* Selected excerpt

[Durham INC] Parking on Ninth Street

Kelly J kjj1bg at yahoo.com
Fri Oct 25 08:36:57 EDT 2013


So I read in today's paper that the Chartwell, the company doing all the development on west side of ninth street purchased the parking lot and is hiking the city's lease from $3000/year to $85,500/year? Again--this just exemplifies how these outside groups drain money from our local economies. So they're bringing in national chains that compete with our local businesses, providing free subsidized parking to the patrons of these national chains, exponentially hiking the city's parking costs for existing businesses, and asking us to introduce new expenses for people who want to patronize our local businesses? 

I hope we come up with some more innovative ideas than simply giving into this? How about taxing the spaces in the Chartwell lots at a rate that will offset the $82,000/year hike they're asking the city to absorb? I just think its wrong to introduce something like this that penalizes the businesses and customers who have built 9th Street and supported it during some pretty lean years. 

The problem of employee parking for these businesses is valid though, as is the perennial problem of landlord rent hikes that drive away businesses there. I do support some creative thinking on the 9th Street employee parking issue--perhaps something could be worked out with Asbury Methodist Church or something?

* Data
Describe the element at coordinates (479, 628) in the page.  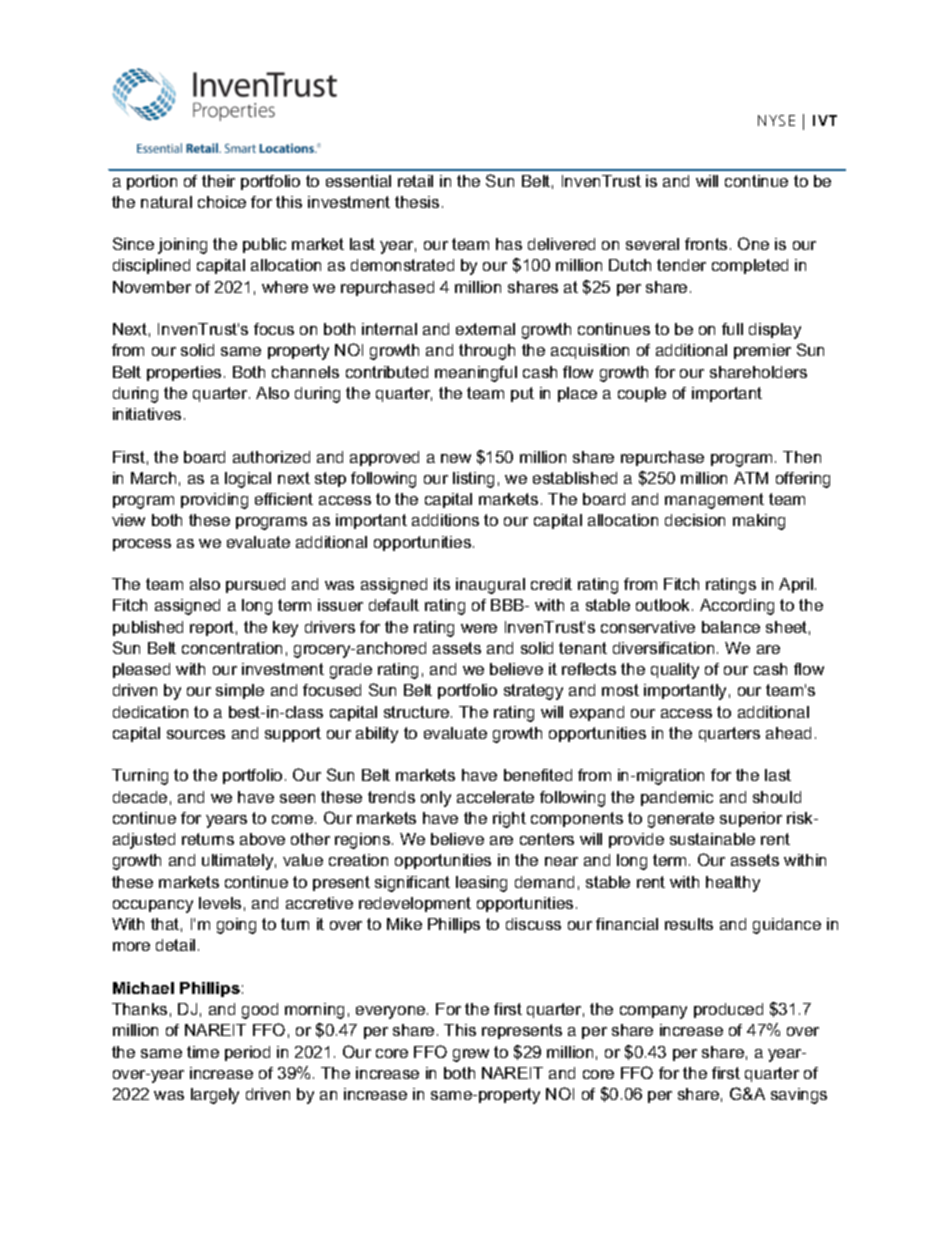
I see `were` at that location.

* Written problem
Pick up the Ninth Street parking post after its last sentence and keep writing it.

* Result of this task
Kelly


Kelly Jarrett. Sent from iPhone. Please take misspellings and autocorrect errors lightly. 


On Oct 24, 2013, at 6:19 PM, Kelly J <kjj1bg at yahoo.com> wrote:

If we have to support parking and public transit, I would suggest we raise the property taxes on the ocean lots that discourage walking and public transportation and divert more of the money spent there to their shareholders. The local businesses on ninth street provide a much better return on investment in the local economy. 

Kelly Jarrett. Sent from iPhone. Please take misspellings and autocorrect errors lightly. 


On Oct 24, 2013, at 5:48 PM, Will Wilson <willwilsn at gmail.com> wrote:

Isn't free parking something like the tax incentives we give big companies, except something that's relevant and critical for small businesses?

I fear that without free parking in these areas, we're going to lose these neat businesses.

Will

On 10/24/2013 5:41 PM, Pat Carstensen wrote:
> Although I believe that we should charge for parking on Ninth Street
> only when SouthPointe does, I am passing on this story about "smart"
> parking systems, where the goal is to set the price by location and
> time of day so there is always some spots for the people willing to
> pay.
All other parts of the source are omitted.